Acidomonas

Scientific classification
- Domain: Bacteria
- Kingdom: Pseudomonadati
- Phylum: Pseudomonadota
- Class: Alphaproteobacteria
- Order: Rhodospirillales
- Family: Acetobacteraceae
- Genus: Acidomonas Uhlig et al. 1986) Urakami et al. 1989
- Type species: A. methanolica

= Acidomonas =

Genus of bacteria

Acidomonas is a genus in the phylum Pseudomonadota (Bacteria). The genus contains single species, namely A. methanolica, formerly known as Acetobacter methanolicus

==Etymology==
The name Acidomonas derives from:
Latin adjective acidus, sour, acid; Latin feminine gender noun monas (μονάς), nominally meaning "a unit", but in effect meaning a bacterium; Neo-Latin feminine gender noun acidomonas, acidophilic monad.

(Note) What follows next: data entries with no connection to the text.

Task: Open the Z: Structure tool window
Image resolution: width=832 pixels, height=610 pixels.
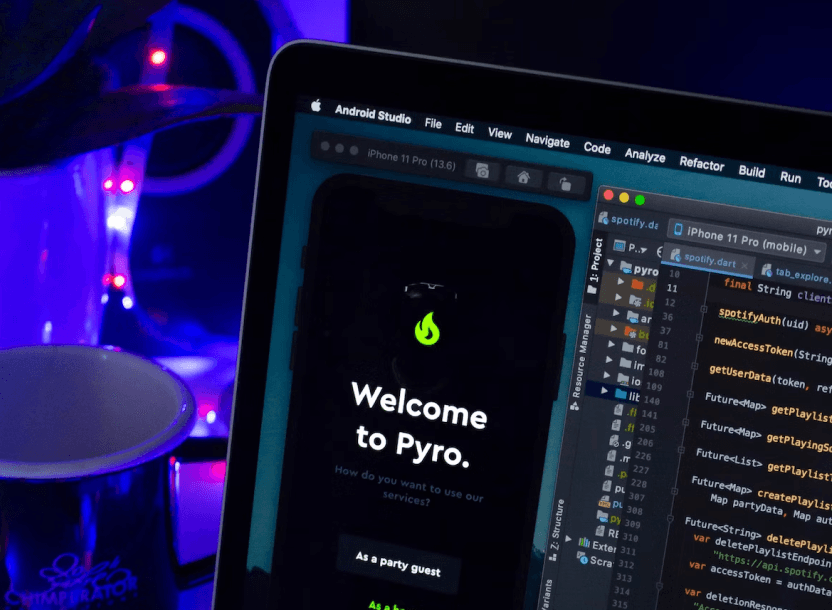Action: (x=555, y=526)
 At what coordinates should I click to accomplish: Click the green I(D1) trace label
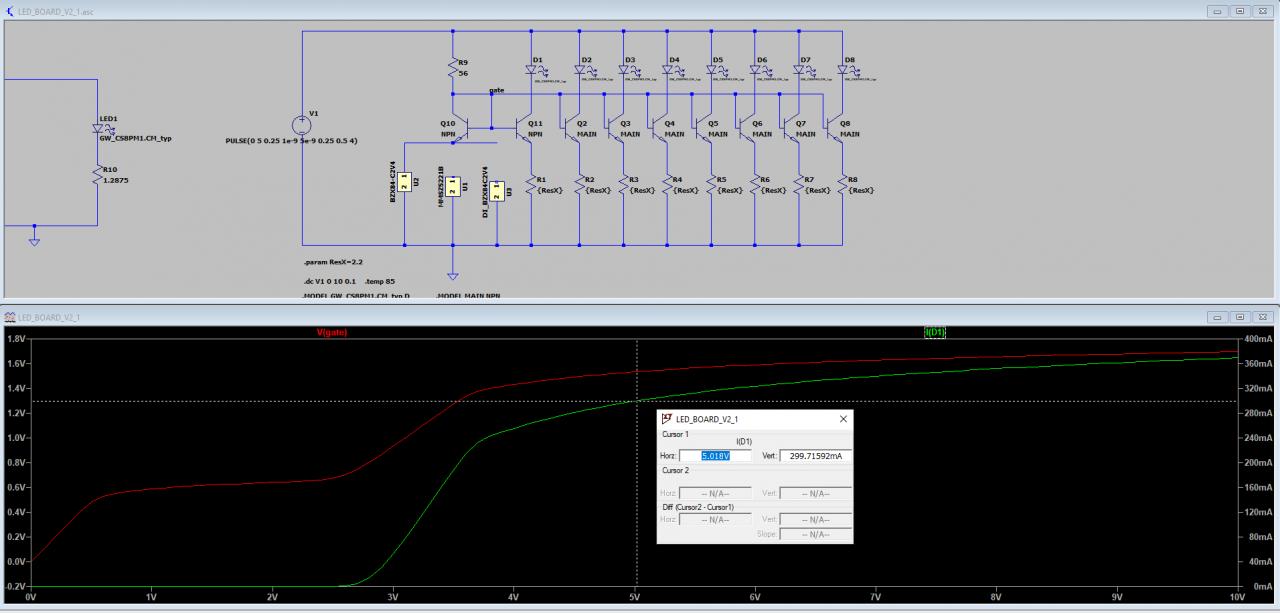pos(934,332)
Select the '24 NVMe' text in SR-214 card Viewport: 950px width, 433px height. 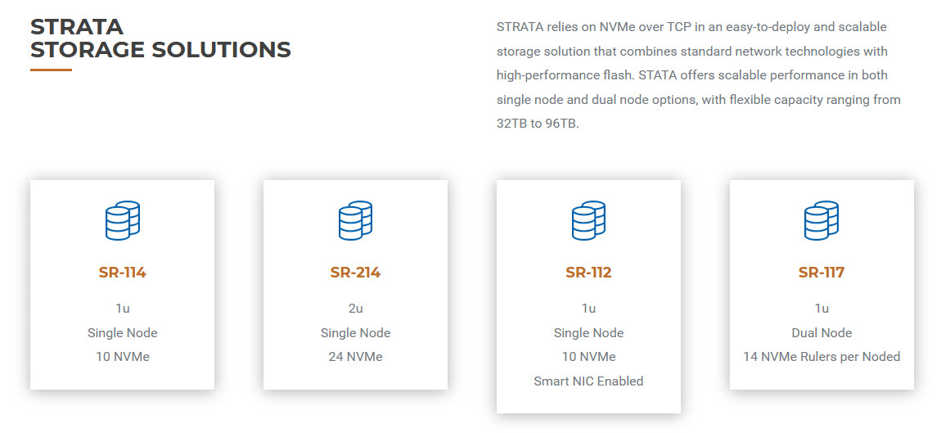355,357
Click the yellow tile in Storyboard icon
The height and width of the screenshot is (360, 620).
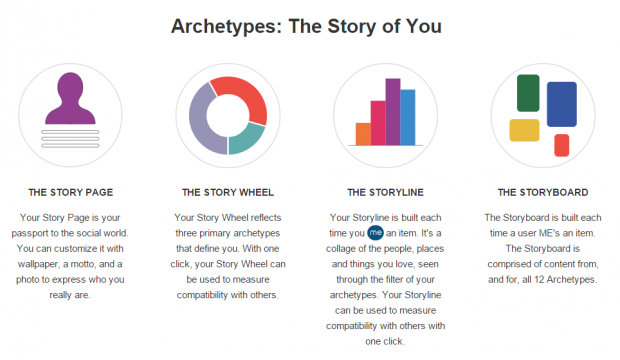524,130
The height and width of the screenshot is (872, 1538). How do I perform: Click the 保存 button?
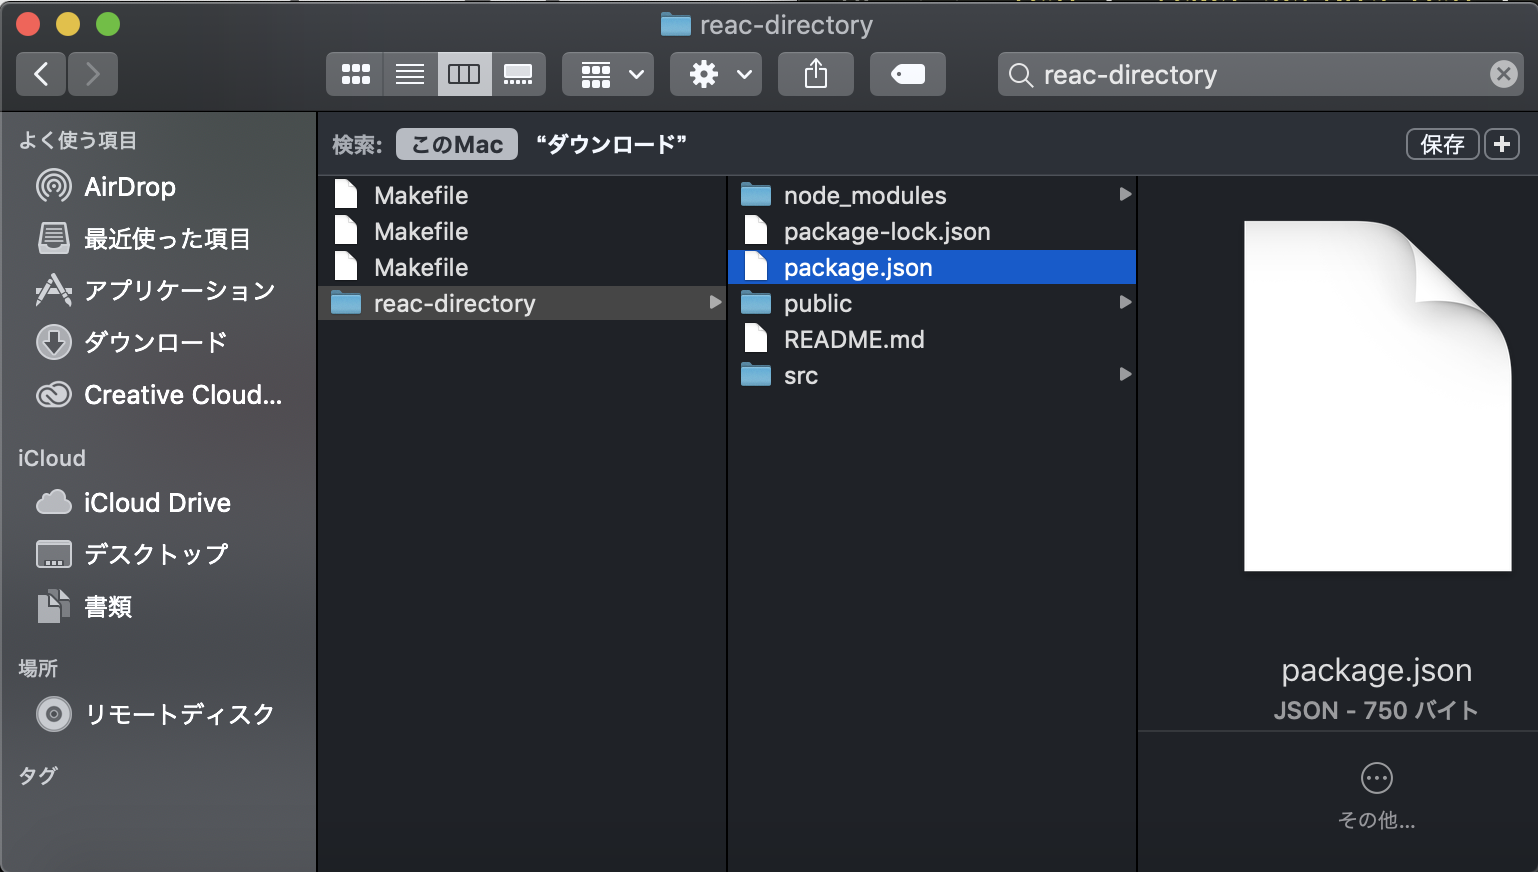[1442, 145]
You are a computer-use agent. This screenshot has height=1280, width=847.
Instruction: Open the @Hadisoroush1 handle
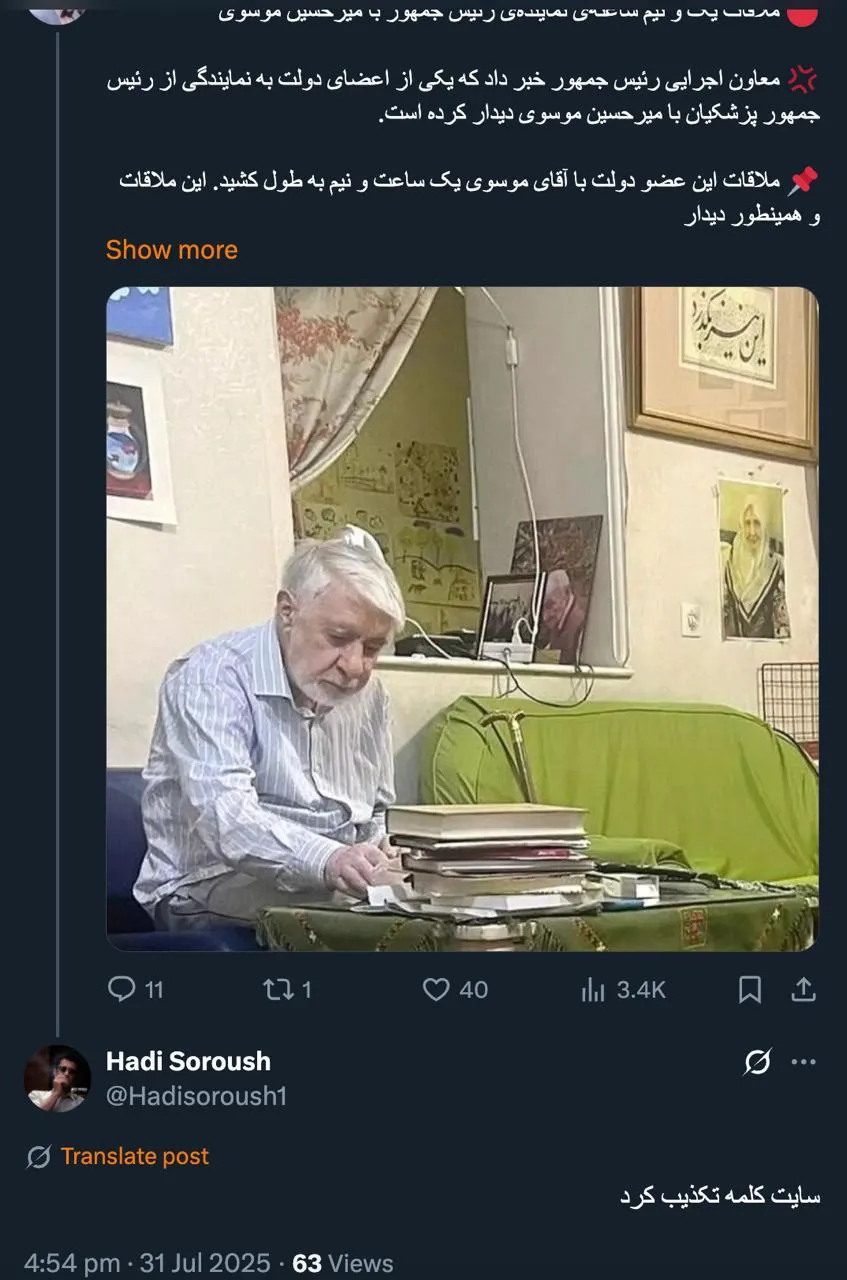(196, 1096)
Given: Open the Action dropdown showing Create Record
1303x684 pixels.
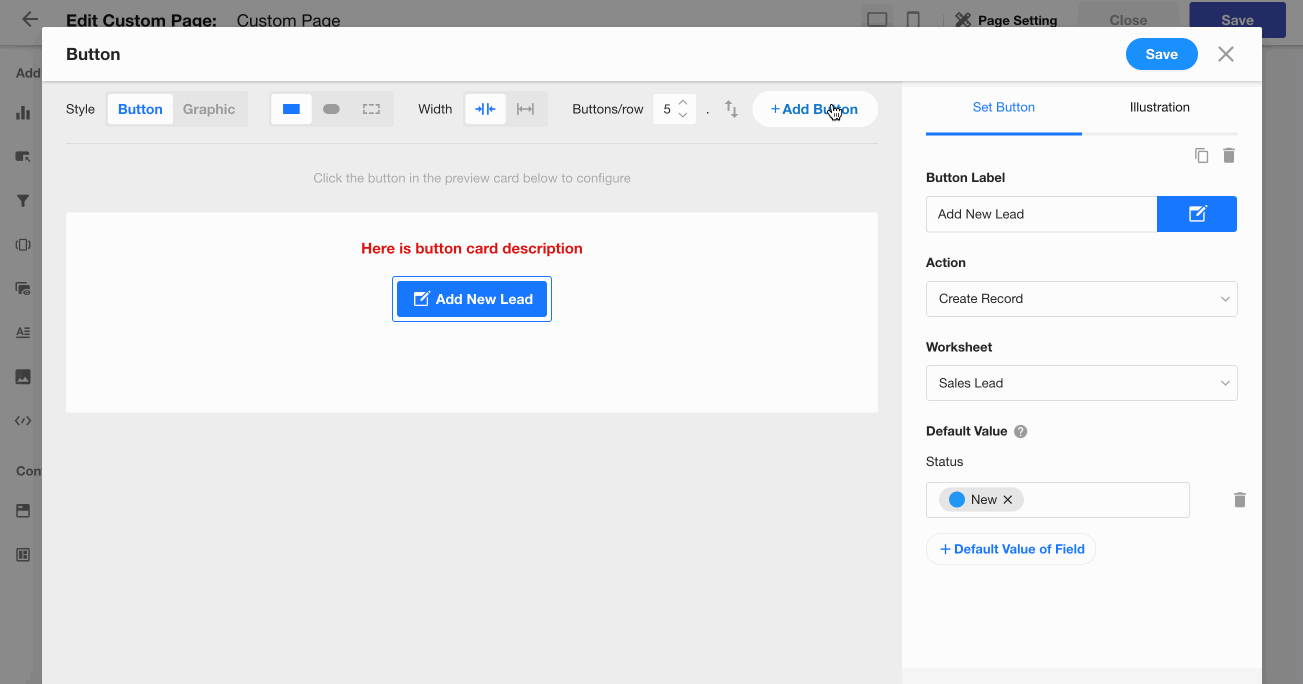Looking at the screenshot, I should [1081, 299].
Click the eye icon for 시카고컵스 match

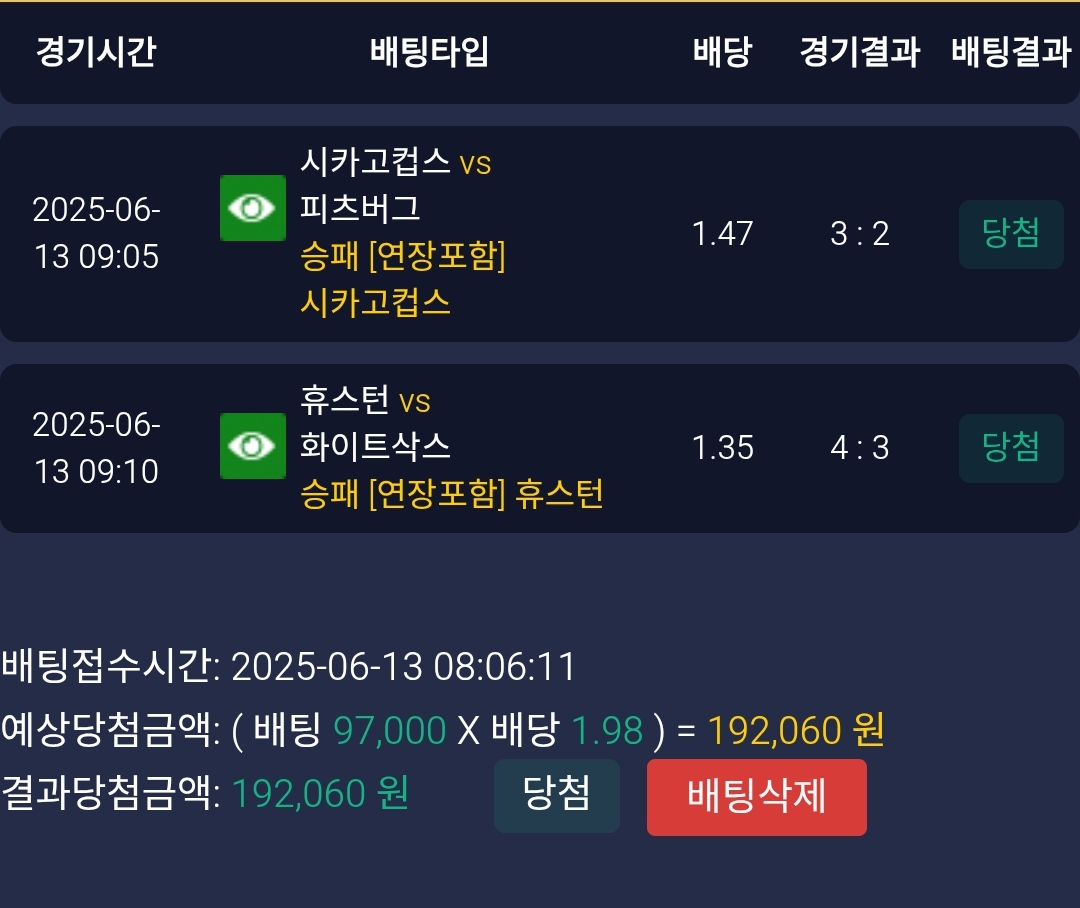(x=252, y=208)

The specific epithet methanolica derives from Neo-Latin neuter gender noun methanol, methanol; Latin suff. -icus -a -um, suffix used in adjectives with the sense of belonging to; Neo-Latin feminine gender adjective methanolica, relating to methanol.

Members of the genus Acidomonas can be referred to as acidomonad (viz. Trivialisation of names).